### Problem description
Go through the entries one line at a time, and gather every line that has the word "plugin".

### Extracted records
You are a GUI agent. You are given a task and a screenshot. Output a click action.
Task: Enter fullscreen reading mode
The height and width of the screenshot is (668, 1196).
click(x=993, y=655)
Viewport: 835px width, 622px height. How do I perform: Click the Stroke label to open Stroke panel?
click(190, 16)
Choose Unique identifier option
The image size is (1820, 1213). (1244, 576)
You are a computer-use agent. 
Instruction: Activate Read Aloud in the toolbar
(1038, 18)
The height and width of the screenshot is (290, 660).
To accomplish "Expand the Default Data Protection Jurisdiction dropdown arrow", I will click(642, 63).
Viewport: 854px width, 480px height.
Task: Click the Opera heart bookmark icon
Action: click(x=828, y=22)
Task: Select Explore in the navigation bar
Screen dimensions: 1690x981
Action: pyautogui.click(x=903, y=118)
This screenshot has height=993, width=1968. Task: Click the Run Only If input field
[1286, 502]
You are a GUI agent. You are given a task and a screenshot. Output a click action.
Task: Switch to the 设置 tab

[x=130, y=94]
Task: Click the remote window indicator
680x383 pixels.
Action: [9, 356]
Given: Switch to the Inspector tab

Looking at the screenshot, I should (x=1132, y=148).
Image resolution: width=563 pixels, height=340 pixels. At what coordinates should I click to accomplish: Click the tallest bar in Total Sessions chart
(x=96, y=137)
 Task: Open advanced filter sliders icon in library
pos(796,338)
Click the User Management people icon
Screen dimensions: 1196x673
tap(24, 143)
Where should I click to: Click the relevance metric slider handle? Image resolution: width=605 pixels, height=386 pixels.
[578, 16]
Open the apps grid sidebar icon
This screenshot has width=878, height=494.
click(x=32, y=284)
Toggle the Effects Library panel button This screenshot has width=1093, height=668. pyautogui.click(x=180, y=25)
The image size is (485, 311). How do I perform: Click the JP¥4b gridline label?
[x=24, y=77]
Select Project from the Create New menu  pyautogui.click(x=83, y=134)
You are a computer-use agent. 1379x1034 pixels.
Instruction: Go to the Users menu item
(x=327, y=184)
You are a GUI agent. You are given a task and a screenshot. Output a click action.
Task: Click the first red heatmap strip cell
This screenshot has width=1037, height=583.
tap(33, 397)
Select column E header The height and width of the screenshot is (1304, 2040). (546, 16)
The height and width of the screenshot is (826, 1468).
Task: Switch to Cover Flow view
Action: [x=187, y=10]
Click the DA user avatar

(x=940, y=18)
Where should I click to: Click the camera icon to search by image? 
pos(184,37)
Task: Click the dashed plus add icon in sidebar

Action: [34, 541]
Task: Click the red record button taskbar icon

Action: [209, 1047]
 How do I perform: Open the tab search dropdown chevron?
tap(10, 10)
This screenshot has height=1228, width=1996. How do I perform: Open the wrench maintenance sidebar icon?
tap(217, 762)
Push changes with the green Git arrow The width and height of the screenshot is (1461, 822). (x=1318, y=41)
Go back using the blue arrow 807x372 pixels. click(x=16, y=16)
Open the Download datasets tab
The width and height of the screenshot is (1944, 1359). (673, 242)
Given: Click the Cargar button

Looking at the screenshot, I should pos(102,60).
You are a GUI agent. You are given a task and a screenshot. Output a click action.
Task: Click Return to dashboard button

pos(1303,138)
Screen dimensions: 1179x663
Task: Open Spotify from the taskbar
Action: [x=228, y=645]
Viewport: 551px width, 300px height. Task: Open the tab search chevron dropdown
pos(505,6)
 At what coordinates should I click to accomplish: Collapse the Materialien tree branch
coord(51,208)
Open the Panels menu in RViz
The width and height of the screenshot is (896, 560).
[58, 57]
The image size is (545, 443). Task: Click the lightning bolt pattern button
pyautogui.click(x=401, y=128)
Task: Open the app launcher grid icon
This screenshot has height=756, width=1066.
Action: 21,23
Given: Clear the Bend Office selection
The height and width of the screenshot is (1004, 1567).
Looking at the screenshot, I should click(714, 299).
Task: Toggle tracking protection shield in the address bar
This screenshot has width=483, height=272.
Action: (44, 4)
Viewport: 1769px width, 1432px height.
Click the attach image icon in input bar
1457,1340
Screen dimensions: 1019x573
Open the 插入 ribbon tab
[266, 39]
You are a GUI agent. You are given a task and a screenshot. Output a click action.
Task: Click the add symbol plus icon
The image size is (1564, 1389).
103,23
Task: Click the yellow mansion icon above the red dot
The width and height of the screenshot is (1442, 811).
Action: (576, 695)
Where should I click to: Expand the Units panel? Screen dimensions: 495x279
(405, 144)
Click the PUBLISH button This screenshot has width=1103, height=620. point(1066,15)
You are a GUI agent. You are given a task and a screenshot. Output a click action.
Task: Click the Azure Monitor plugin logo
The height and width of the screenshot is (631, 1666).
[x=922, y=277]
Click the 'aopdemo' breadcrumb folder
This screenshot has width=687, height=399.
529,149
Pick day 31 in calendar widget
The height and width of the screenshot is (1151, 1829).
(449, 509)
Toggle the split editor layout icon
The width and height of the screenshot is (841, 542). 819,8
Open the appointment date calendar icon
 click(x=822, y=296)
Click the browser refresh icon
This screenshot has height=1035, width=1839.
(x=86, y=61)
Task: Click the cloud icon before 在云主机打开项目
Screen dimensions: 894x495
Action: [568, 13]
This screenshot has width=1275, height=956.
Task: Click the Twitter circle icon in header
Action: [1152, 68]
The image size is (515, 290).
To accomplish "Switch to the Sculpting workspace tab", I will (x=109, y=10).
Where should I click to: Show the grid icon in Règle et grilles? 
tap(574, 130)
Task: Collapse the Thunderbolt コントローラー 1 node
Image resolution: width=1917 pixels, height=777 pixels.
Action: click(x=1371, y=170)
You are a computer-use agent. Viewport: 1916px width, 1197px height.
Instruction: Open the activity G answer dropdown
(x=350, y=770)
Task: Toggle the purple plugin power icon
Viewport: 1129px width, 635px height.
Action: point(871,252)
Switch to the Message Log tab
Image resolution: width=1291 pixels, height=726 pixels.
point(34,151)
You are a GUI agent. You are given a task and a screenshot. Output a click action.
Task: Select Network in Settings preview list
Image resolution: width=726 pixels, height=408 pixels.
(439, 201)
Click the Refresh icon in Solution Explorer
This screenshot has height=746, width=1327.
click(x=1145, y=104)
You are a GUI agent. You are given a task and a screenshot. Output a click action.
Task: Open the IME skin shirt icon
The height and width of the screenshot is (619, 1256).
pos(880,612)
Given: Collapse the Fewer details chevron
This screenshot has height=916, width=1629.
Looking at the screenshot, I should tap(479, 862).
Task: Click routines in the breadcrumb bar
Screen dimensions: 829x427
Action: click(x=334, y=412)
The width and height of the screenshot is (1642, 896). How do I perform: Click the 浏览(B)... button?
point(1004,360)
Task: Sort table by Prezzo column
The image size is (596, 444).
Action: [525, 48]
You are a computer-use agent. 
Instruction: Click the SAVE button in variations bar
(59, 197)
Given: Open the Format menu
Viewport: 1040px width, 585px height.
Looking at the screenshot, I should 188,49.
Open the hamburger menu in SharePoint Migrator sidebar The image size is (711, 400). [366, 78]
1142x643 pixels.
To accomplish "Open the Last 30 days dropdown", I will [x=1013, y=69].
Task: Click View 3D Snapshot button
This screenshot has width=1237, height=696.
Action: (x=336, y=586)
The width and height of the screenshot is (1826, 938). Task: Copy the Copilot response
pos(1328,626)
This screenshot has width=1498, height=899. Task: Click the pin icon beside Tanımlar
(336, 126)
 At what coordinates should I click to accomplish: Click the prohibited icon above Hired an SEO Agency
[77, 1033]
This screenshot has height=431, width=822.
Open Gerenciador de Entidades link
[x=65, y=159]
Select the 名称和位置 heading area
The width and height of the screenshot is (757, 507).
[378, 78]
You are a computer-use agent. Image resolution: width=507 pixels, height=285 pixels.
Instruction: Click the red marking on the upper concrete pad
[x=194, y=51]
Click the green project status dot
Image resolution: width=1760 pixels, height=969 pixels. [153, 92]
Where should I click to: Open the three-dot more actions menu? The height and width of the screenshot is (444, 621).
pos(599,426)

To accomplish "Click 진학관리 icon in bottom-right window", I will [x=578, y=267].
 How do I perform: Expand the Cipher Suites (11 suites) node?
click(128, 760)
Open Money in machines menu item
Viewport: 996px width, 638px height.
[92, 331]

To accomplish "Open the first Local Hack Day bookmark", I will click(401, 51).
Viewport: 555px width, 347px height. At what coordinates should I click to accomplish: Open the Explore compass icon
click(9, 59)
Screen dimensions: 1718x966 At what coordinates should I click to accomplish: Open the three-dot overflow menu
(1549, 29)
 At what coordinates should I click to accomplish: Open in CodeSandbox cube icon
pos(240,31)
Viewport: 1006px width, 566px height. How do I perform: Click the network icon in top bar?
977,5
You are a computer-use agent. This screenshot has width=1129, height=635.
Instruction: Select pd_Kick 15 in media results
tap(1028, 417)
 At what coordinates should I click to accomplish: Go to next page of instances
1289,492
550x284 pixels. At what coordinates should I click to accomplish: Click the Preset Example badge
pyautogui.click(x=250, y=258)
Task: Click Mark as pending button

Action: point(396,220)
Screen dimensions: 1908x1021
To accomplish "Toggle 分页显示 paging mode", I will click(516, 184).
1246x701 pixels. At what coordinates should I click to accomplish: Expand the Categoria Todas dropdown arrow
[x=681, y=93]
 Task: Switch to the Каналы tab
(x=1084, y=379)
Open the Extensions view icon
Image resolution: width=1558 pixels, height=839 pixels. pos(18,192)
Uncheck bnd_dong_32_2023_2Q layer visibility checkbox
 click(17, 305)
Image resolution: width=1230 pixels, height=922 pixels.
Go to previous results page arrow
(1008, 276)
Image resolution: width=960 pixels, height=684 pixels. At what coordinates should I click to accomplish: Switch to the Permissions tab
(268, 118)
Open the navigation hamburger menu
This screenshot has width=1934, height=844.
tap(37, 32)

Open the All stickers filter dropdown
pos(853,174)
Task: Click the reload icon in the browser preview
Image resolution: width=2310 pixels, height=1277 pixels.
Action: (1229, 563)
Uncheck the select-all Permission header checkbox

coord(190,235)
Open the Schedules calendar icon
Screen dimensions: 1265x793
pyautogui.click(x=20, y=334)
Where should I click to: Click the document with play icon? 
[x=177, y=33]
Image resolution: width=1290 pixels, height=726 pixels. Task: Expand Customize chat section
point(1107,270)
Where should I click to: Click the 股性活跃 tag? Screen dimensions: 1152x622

### Answer to this exercise
Task: Click the Azure Monitor plugin logo
Task: Toggle the purple plugin power icon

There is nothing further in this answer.